A seroma consists of an accumulation of serous fluid in a dead space created by dissection. Seroma formation is particularly frequent after open abdominoplasty or endoscopic-assisted diastasis recti (DR) correction by subcutaneous access; the fluid collection is located between the skin flap and the anterior sheath. The supposed causes of seroma formation are the creation of a dead space by extended dissection, disruption of blood and lymphatic vessels, and an inflammatory response as well as the shearing effect of movements between the skin flap and the anterior sheath [1]. Some risk factors are mentioned in the literature, such as male sex [2] and high BMI [1, 3].

In most cases, seromas are considered minor complications—or even not accounted for as such—and are not reported.
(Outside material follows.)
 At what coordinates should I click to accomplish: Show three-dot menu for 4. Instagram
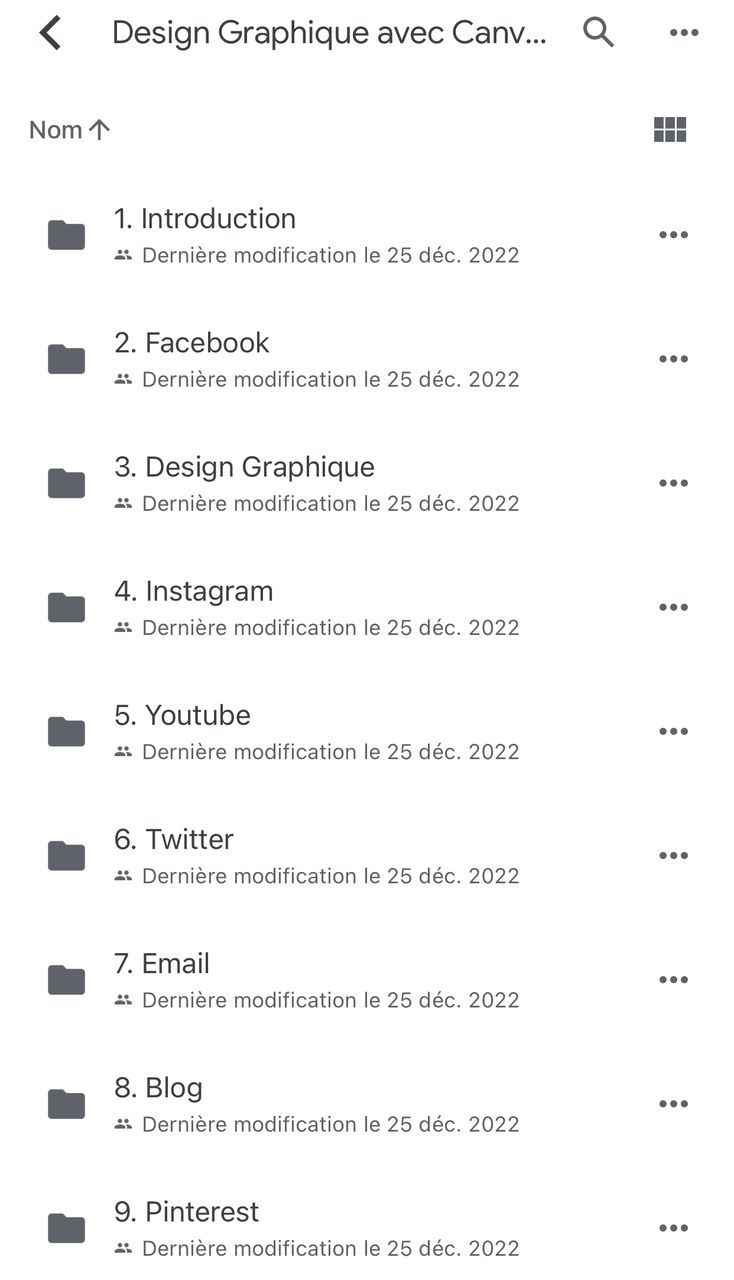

Nevertheless, seromas can also cause discomfort and require frequent outpatient visits and punctures; in rare instances, they can result in severe complications requiring reoperation, such as the formation of a pseudobursa or infection.

The incidence of seroma formation after DR correction varies across studies. According to a review on different techniques for DR repair [4], the percentage of seroma formation varies from 0 to 30% for open surgery techniques and from 3 to 27% for endoscopic techniques.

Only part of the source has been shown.